散歩道<2661>
私の視点・オバマの米国・傲慢さと決別し米国救え(2) (1)〜(2)続く
一方、イラク戦争は泥沼にはまったまま撤退の見込みも見えない。アフガニスタンでの戦闘は激烈になるばかり。10月末には米国がシリアへの越境攻撃に出た。「一国主義」を掲げてイラクへ侵攻した米軍は防衛を理由に戦火を隣国まで拡大させた。国際法も無視するその傲慢さに唖然とするばかりか、激しい怒りを感じる。
ひるがえって現在の金融危機を考えると、金融機関にブッシュ氏の「一国主義」に通じる傲慢さが顕著だったのではないか。信用度の低い個人に貸し付ける銀行ローンを商品化してウオール街の大銀行に売りつける。証券化されたローンは、初めてのマイホームを手に入れた市民がどれほどの愛着を抱きローン返済のためにどれほど懸命に働いたかを語らない。住宅バブルがはじけ、不良債権が続出しても、金融機関の関係者は市民の生活や苦悩など興味もない。いちばんの関心は年末のボーナス。中には数億jも手にする者が珍しくなかった。
新大統領に与えられた課題はあまりにも多く、あまりにも大きい。
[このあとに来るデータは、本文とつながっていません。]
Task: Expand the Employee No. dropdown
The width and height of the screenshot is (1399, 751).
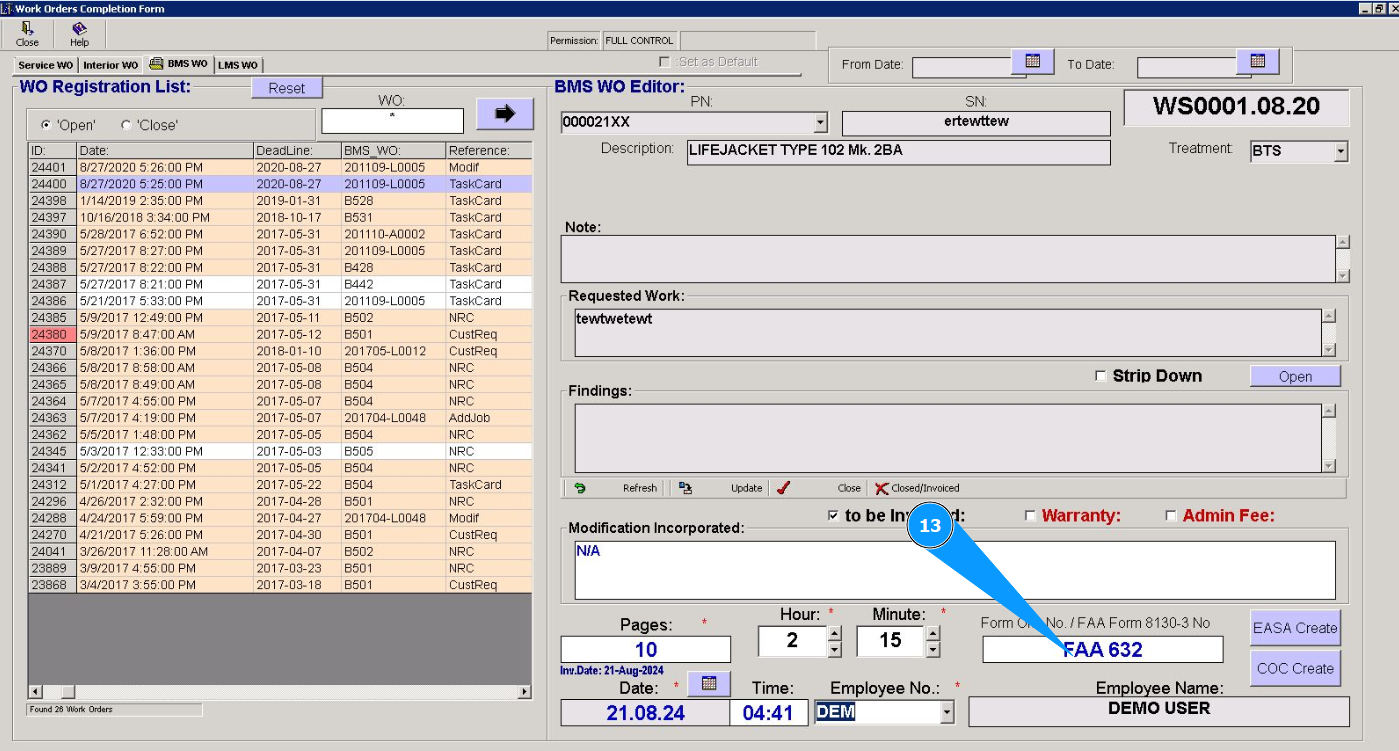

銀行と金融システムがこのまま崩壊していくなら、大統領はそれを阻止して新システムを開発する必要がある。解雇された市民に新しい雇用を創出し、中低所得者に減税を行う。誰もが使える医療保険制度を確立し、エネルギー開発や教育問題にも力を入れる。イラクからの撤退を勧め、移民問題にも乗りださねばならない。
しかし、一番大切なことは8年間の傲慢さと決別し、相手をおもんばかる精神を取りもどす事ではないか。世界の信用をとりもどし、新しい金融システムをつくるため米国に残された道はそれしかない。この窮状から米国を救うため、オバマ氏が現れたと私には思えるのである。